Epilessie rare e complesse, la nuova Carta europea punta a garantire continuità nelle cure dal percorso pediatrico all’età adulta

Garantire alle persone con epilessie rare e complesse un’assistenza continuativa e coordinata anche nel passaggio dall’età pediatrica a quella adulta. È l’obiettivo della nuova Carta dei diritti per la continuità assistenziale nelle Epilessie rare e complesse, lanciata oggi a livello europeo.

Come riportato da Adnkronos, il documento nasce per colmare le lacune che ancora caratterizzano la transizione dai servizi pediatrici a quelli per adulti. Per molti giovani pazienti questo passaggio rappresenta infatti un vero e proprio “salto nel vuoto”, con il rischio che il supporto diventi frammentato o venga meno proprio mentre i bisogni assistenziali continuano a evolversi.

In Italia, e in tutta Europa, molti giovani con epilessie rare e complesse incontrano notevoli difficoltà nel passaggio all’assistenza per l’età adulta”, ha spiegato Nicola Specchio, responsabile dell’Unità di Neurologia, epilessia e disturbi del movimento dell’Ospedale pediatrico Bambino Gesù di Roma e Chair di Ilae Europe. La Carta, sottolinea, punta a garantire una transizione “prevedibile, coordinata e soggetta a chiare responsabilità”.

Secondo quanto riferisce la nota ripresa da Adnkronos, in Europa circa 5 persone ogni 10mila vivono con epilessie rare e complesse, patologie che possono essere associate non solo a crisi epilettiche, ma anche a disabilità intellettiva, disturbi comportamentali e psichiatrici e a più ampie esigenze sanitarie e sociali.

Per questo la presa in carico deve andare oltre la sola gestione clinica e comprendere anche salute mentale, riabilitazione, partecipazione sociale e sostegno alle famiglie. “Ciò che manca non è la conoscenza, ma l’attuazione”, ha osservato Isabella Brambilla, presidente di Epilepsy Plus Alliance, ricordando come esperienze già sviluppate in Paesi come Francia, Danimarca e Regno Unito dimostrino la possibilità di costruire percorsi strutturati e multidisciplinari.

La Carta individua una serie di diritti fondamentali: dal rispetto della dignità e dell’autonomia della persona alla possibilità di partecipare alla vita sociale, scolastica e lavorativa, fino alla necessità di piani assistenziali personalizzati, rivalutazioni periodiche e supporto ai caregiver.

Particolare attenzione viene dedicata alla transizione verso i servizi per adulti, che dovrebbe essere programmata con largo anticipo, indicativamente tra quattro e sei anni prima del trasferimento, attraverso passaggi di consegne strutturati tra équipe pediatriche e dell’adulto e con la presenza di un coordinatore del percorso assistenziale.

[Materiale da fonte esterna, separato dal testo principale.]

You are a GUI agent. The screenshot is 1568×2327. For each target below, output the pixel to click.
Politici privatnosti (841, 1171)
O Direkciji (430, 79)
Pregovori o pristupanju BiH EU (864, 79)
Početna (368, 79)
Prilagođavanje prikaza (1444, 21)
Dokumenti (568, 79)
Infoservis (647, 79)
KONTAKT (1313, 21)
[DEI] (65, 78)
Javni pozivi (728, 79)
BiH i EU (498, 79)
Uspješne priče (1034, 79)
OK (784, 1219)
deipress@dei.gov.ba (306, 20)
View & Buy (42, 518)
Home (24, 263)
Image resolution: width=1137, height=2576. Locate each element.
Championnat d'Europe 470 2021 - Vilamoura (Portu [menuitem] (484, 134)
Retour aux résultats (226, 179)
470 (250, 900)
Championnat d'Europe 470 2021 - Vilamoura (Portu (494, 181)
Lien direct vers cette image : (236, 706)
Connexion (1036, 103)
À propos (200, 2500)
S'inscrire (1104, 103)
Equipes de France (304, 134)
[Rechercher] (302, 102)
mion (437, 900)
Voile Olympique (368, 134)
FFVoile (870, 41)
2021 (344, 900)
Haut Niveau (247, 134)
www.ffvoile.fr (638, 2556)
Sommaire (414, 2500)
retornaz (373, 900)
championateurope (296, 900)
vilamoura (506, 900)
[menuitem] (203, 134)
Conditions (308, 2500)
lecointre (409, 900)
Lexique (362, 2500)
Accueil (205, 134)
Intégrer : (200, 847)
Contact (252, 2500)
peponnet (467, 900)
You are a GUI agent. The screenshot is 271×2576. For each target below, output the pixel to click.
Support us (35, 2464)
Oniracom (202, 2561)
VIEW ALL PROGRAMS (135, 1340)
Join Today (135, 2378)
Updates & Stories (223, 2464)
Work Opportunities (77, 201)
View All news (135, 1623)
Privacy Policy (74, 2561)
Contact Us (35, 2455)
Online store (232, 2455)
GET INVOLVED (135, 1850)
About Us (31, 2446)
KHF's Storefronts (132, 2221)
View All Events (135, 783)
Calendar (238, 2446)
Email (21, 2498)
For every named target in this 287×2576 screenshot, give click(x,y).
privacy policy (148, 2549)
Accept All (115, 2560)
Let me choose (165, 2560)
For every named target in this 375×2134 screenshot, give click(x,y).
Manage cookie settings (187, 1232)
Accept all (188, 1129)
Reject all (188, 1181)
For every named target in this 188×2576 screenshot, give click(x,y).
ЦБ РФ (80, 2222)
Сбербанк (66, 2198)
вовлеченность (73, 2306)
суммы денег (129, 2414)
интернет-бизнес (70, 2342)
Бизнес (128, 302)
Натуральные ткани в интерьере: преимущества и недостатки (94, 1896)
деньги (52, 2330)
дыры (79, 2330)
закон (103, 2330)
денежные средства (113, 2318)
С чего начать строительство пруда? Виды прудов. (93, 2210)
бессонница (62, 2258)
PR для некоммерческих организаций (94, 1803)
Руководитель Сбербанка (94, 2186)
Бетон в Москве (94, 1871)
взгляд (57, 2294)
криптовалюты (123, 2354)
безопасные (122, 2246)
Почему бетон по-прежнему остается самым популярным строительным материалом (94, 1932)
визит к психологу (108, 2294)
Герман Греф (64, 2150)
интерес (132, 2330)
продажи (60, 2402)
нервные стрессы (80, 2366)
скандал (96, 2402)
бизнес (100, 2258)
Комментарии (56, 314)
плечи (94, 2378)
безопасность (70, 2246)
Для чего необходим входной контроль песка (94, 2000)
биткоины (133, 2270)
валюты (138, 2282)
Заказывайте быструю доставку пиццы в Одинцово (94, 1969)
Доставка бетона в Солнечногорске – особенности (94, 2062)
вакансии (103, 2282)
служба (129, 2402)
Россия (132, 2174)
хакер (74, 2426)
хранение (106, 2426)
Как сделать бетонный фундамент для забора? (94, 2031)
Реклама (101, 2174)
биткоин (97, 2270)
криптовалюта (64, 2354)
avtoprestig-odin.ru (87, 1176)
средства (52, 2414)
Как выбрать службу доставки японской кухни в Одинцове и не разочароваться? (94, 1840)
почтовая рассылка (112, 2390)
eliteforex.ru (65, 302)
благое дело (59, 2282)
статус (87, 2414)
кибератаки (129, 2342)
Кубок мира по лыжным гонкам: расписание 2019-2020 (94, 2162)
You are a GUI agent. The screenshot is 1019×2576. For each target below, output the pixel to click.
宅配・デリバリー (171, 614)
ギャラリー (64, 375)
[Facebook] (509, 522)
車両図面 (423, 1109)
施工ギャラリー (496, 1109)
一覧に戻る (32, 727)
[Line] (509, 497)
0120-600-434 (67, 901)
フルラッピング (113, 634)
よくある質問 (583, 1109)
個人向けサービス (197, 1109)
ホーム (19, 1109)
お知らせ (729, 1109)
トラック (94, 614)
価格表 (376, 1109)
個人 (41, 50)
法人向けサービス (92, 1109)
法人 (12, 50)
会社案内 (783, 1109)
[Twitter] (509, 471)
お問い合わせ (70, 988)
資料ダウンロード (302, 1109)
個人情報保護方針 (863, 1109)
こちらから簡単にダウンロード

Il documento chiede inoltre accesso continuativo a professionisti formati e assistenza multidisciplinare, comprendendo quando necessario psicologia, psichiatria, riabilitazione, dietetica e assistenza sociale.

L’obiettivo finale è fare in modo che la continuità delle cure lungo tutto l’arco della vita sia formalmente riconosciuta e sostenuta dai sistemi sanitari, trasformando le buone pratiche già esistenti in uno standard condiviso a livello europeo.